Dampak Besar bagi Industri Global
Minyak sawit tidak hanya digunakan sebagai bahan pangan, tetapi juga menjadi komponen penting dalam berbagai sektor industri, seperti:
- Produk makanan olahan
- Industri oleokimia
- Kosmetik dan perawatan kulit
- Energi terbarukan
Karena itu, perubahan pasokan dari Indonesia berpotensi memengaruhi berbagai sektor industri secara global.
Hilirisasi Sawit Jadi Kunci Strategi
Deby menilai kekuatan besar tersebut harus dimanfaatkan secara optimal melalui kebijakan hilirisasi industri sawit.

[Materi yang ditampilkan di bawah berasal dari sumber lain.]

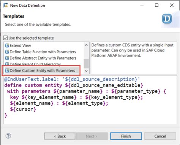The width and height of the screenshot is (180, 145).
Task: Select Extend View template
Action: tap(18, 45)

Dengan hilirisasi, CPO tidak hanya diekspor dalam bentuk mentah, tetapi diolah menjadi produk bernilai tambah tinggi, seperti margarin, bahan oleokimia, hingga produk kosmetik.
Langkah ini dinilai mampu meningkatkan nilai ekonomi sekaligus memperkuat posisi Indonesia dalam rantai industri global.
Sawit sebagai Aset Strategis Nasional
Sebelumnya, Andi Amran Sulaiman menegaskan bahwa dominasi Indonesia dalam komoditas kelapa sawit merupakan aset strategis nasional yang harus dikelola secara optimal.
Menurutnya, sektor sawit memiliki peran penting dalam:
- Memperkuat ketahanan ekonomi
- Mendorong industrialisasi berbasis sumber daya alam
- Meningkatkan kemandirian nasional
“Kekuatan sawit Indonesia sangat besar dan harus dimanfaatkan secara maksimal untuk mendukung perekonomian nasional,” ujarnya.
Perlu Strategi Komunikasi yang Tepat
Kasus ini juga menjadi pengingat pentingnya strategi komunikasi publik yang jelas dan kontekstual, terutama dalam isu strategis seperti energi dan komoditas global.
Dengan pemahaman yang tepat, potensi besar sektor sawit Indonesia dapat dilihat sebagai peluang untuk memperkuat posisi ekonomi nasional di tengah dinamika global.